British Columbia

Homeowners must apply for exemption for B.C. speculation tax — or they'll pay it by default

Homeowners in the Lower Mainland, Greater Victoria, Kelowna and Nanaimo will have until March 31 to fill out the form.

Homeowners in Lower Mainland, Greater Victoria, Kelowna, Nanaimo will have until March 31 to fill out form

The Ministry of Finance says more than 99 per cent of British Columbians will be exempt from the speculation tax. (Darryl Dyck/The Canadian Press)

British Columbians in urban areas will have to apply for an exemption to the province's new speculation and vacancy tax — or else they'll automatically pay by default.

Declaration notices will be sent to homeowners in the Lower Mainland, Greater Victoria, Kelowna and Nanaimo in the coming weeks. They'll have until March 31 to fill out the exemption form.

The speculation tax was introduced to prevent housing speculation in B.C.'s overheated real estate market and help turn vacant properties into rentals. The tax targets vacant or underutilized properties, and homeowners who live at their properties — or rent them out — will be exempt.

In a release, the Ministry of Finance said more than 99 per cent of British Columbians will be exempt. However, owners still must register to claim their exemption.

It means that, of the 1.6 million households that will receive the letter, only about 32,000 homes will be taxed, according to ministry estimates.

For 2018, the tax rate is 0.5 per cent of the property's assessed value for all properties subject to the tax. For 2019 and subsequent years, the tax rate is two per cent for foreign owners and satellite families, and 0.5 per cent for Canadian citizens or permanent residents of Canada who are not members of a satellite family. 

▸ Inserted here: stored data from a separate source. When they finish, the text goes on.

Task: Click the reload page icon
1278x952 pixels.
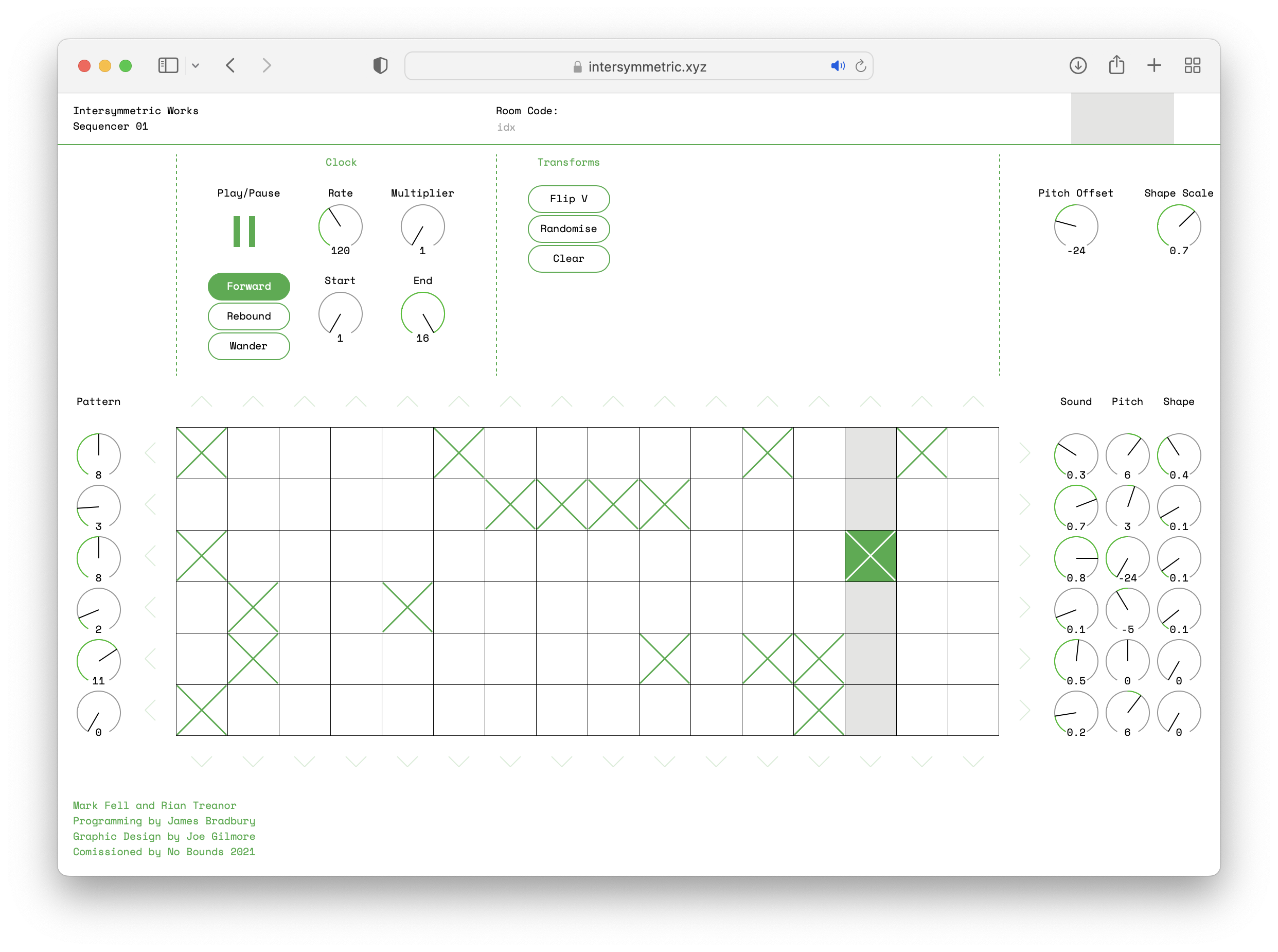Action: coord(860,66)
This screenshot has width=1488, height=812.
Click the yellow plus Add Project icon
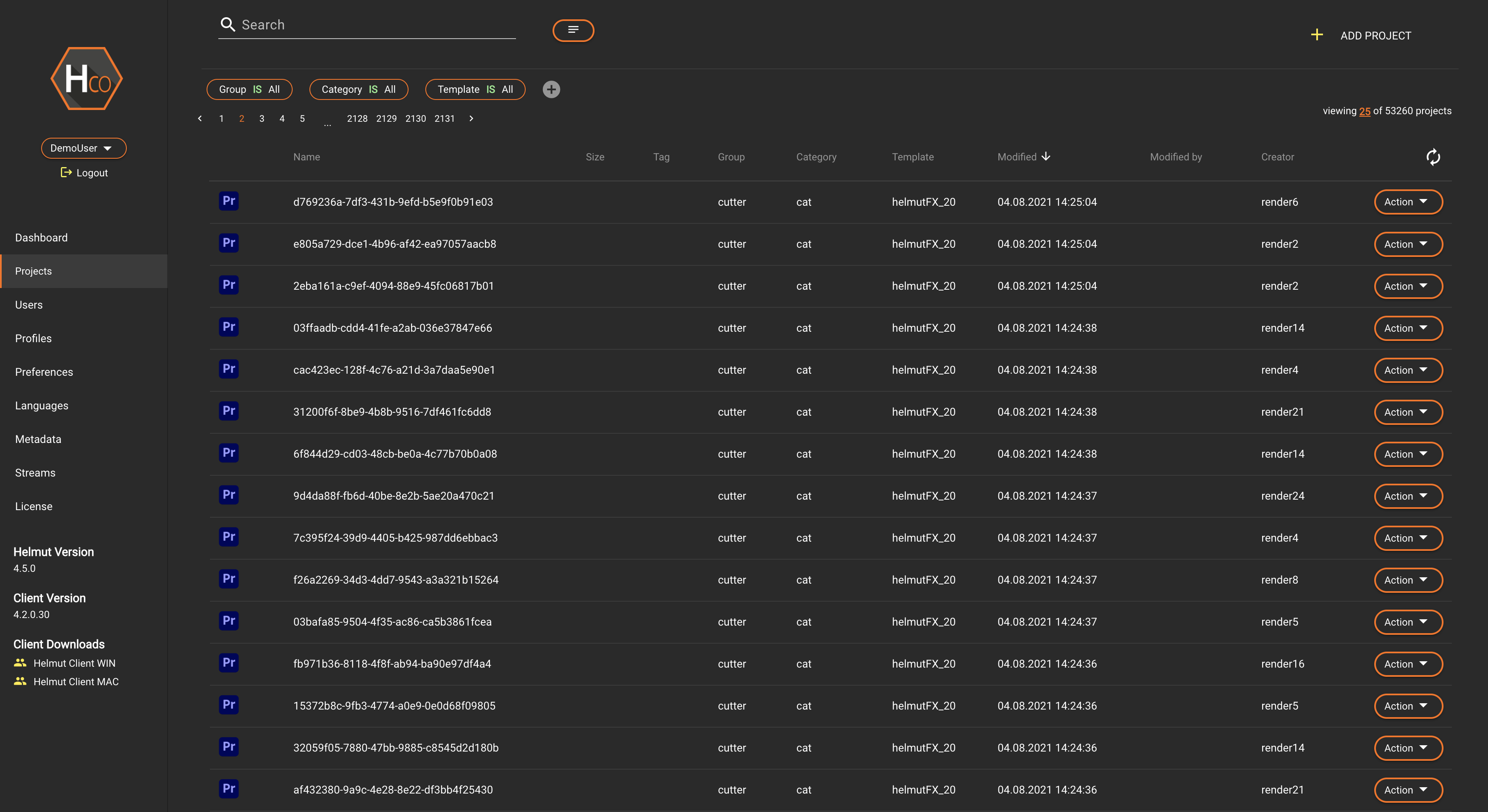[1316, 35]
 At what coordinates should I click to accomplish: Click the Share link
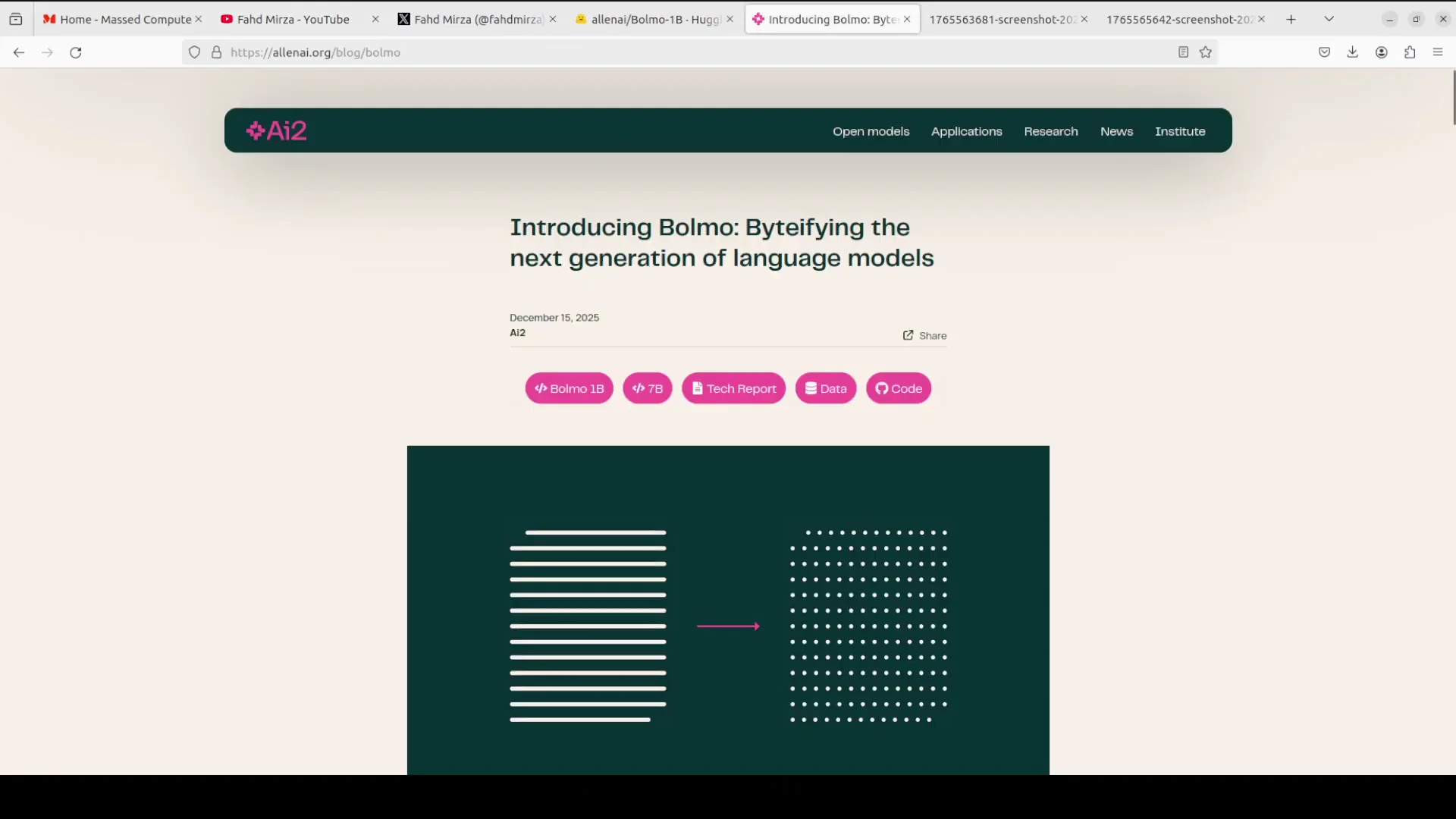[x=924, y=335]
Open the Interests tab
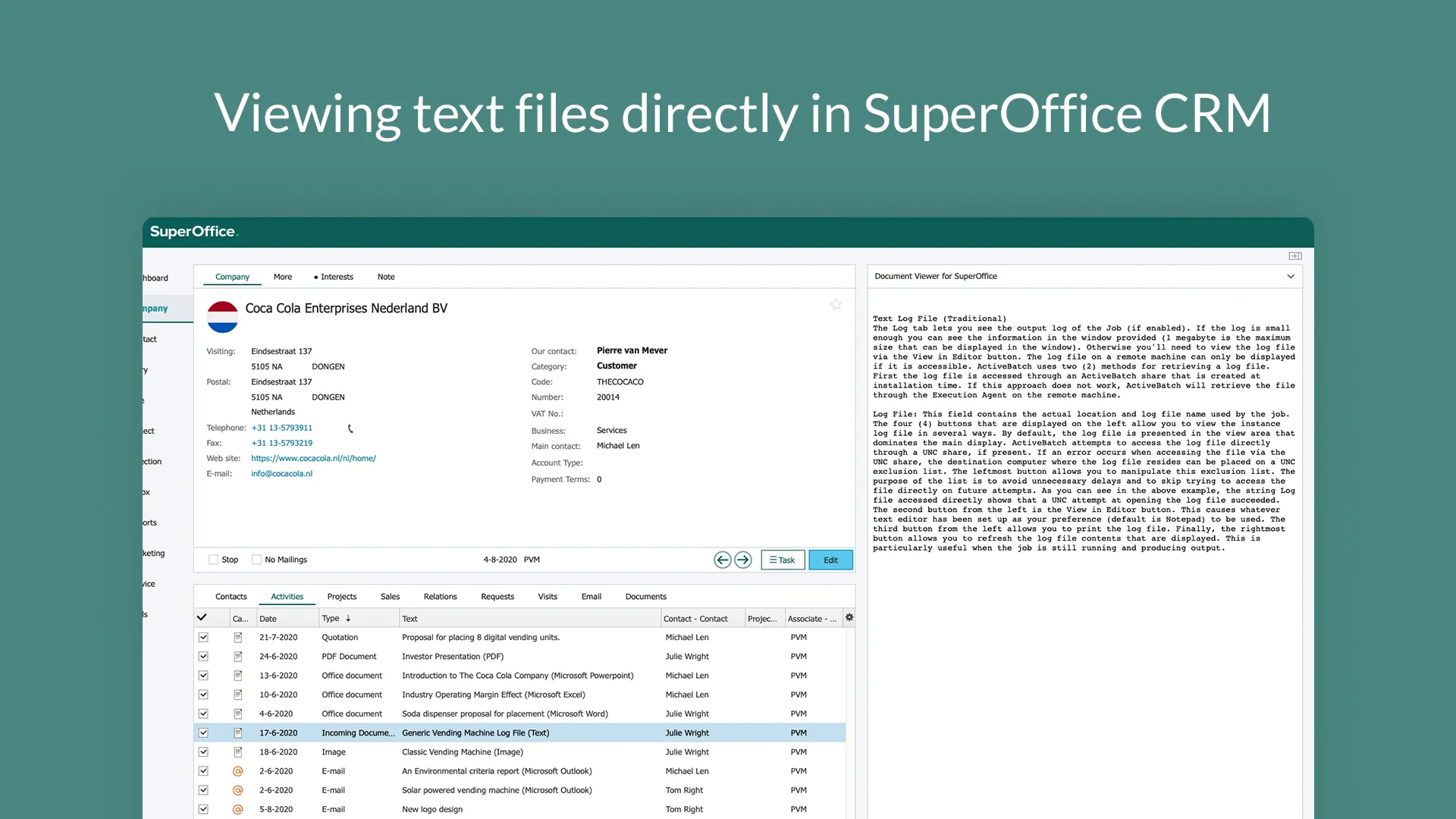Image resolution: width=1456 pixels, height=819 pixels. tap(334, 277)
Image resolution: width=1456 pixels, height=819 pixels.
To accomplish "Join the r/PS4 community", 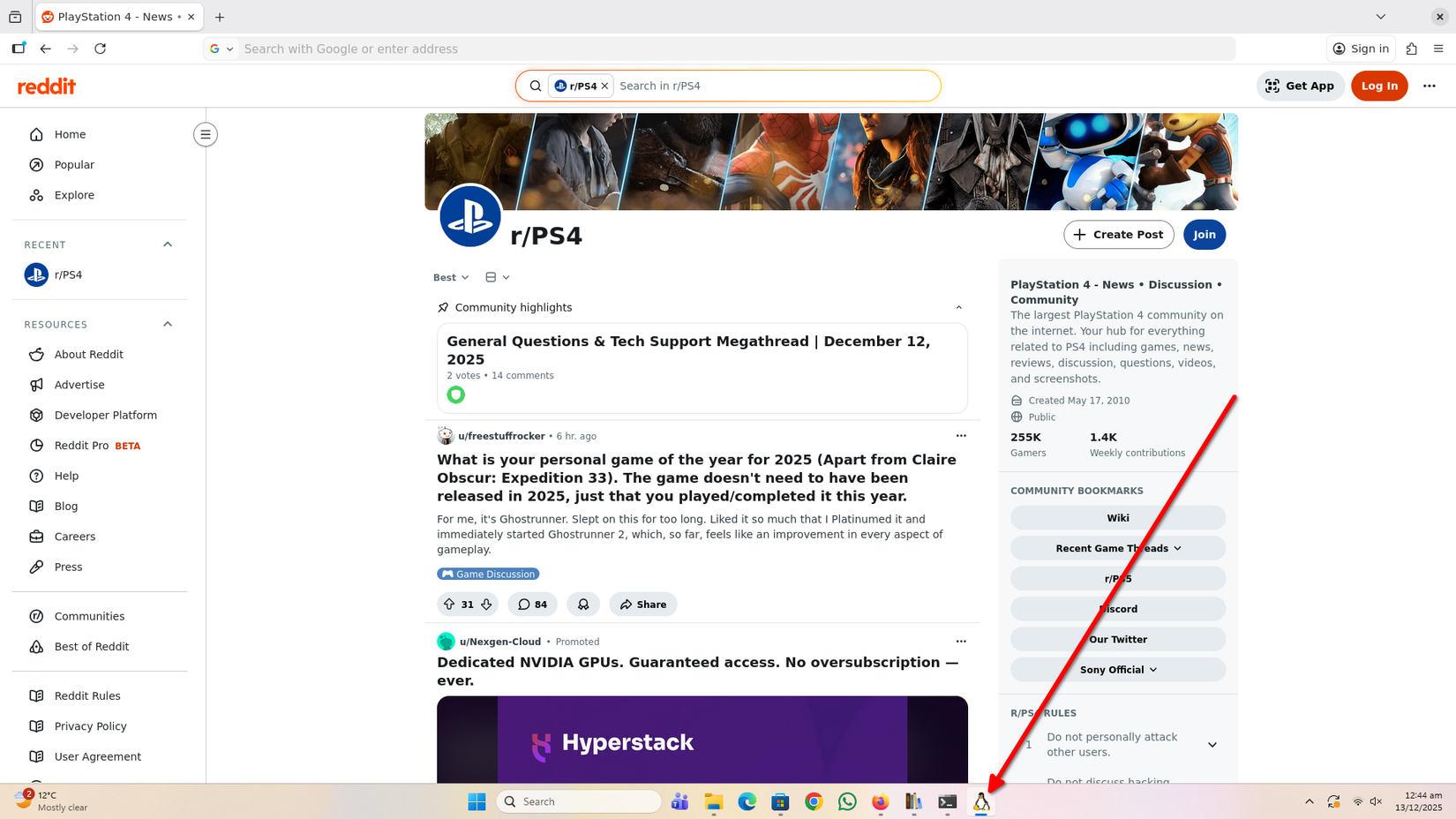I will pyautogui.click(x=1204, y=234).
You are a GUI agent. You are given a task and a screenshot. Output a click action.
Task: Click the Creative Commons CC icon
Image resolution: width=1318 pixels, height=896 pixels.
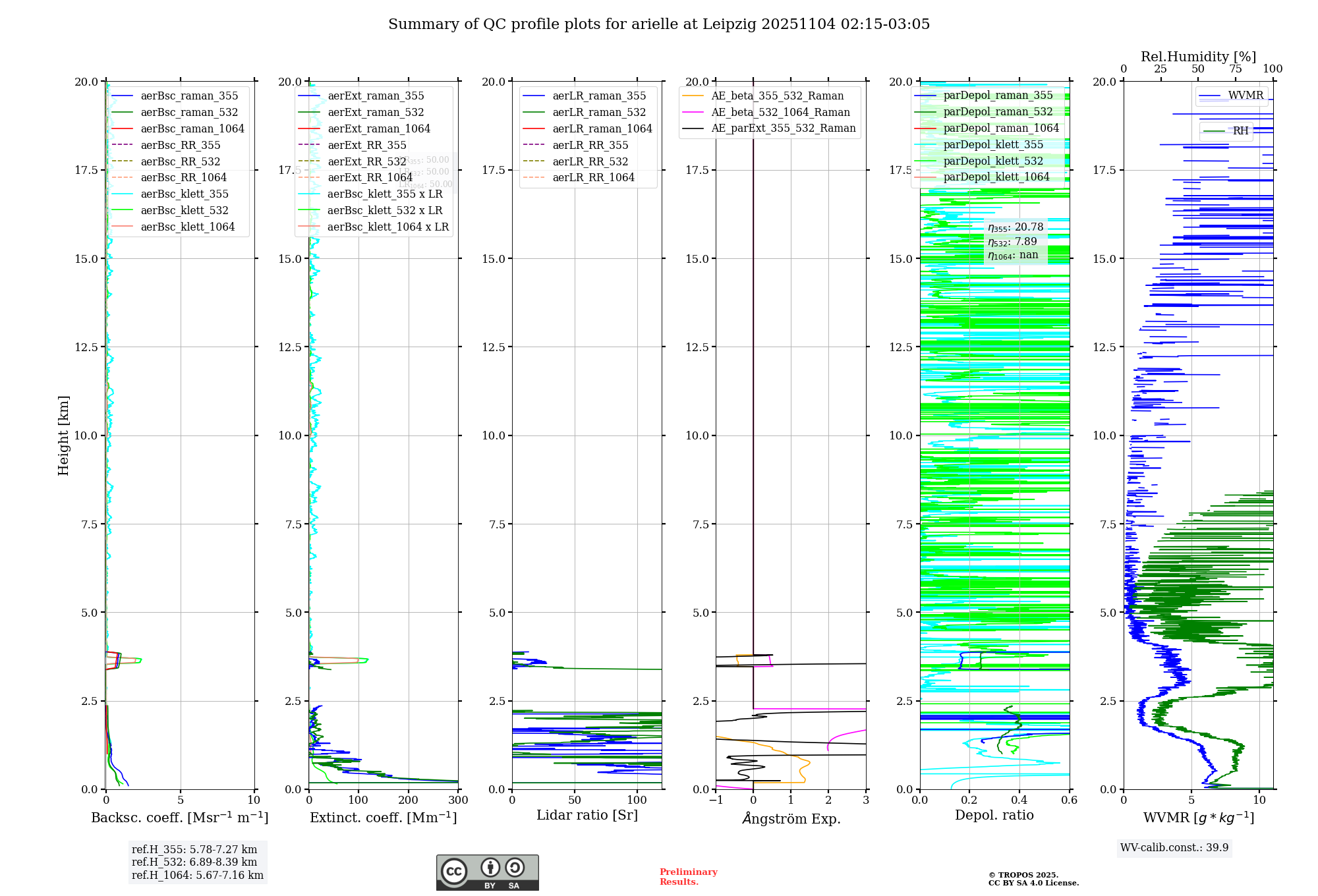click(454, 872)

Satellite families are those families where the majority of the combined income is earned outside of Canada.

Criticism of roll-out

There has been some criticism from the Opposition Liberals about the tax. 

Greg Kyllo, the B.C. Liberal MLA for Shuswap, called the roll-out of the tax "terrible."

Greg Kyllo, a B.C. Liberal MLA for Shuswap, says the speculative tax program roll-out has been "terrible." (Mike Mcarthur/CBC)

"If we think about the senior citizen that may miss the notice in the mail, to find out they're going to get hammered by this new tax, come July 1, and then have to try to go through all of these challenges to apply for a rebate ... I don't think the NDP have thought this through at all," Kyllo said. 

Horgan on defensive

Premier John Horgan rejected the claims, saying Opposition MLAs were making "a tempest in a teapot."

"The Liberals particularly are forgetting the crisis we find ourselves in was of their own making," Horgan said at a news conference Thursday. 

Premier John Horgan says British Columbians won't be penalized if they make a mistake on the speculation tax form. (CBC)

Horgan also reassured British Columbians that if they filled out the form erroneously, they won't be punished. 

"There are not going to be penalties on people who make a mistake," Horgan said.

"If you find yourselves advised that you're speculating in the real estate market and you're not, that can be resolved by a phone call and a conversation with the Ministry of Finance." 

Forms necessary

UBC associate professor Tom Davidoff, who specializes in real estate, said it's hard to envision what the program would have looked like otherwise. 

"It's very hard to have a tax where you don't require people to fill in any kind of form," said Davidoff. "An alternative route would have been to try to pre-screen some people."

The province estimates it will take, on average, 10 to 20 minutes for a residential property owner to complete the declaration.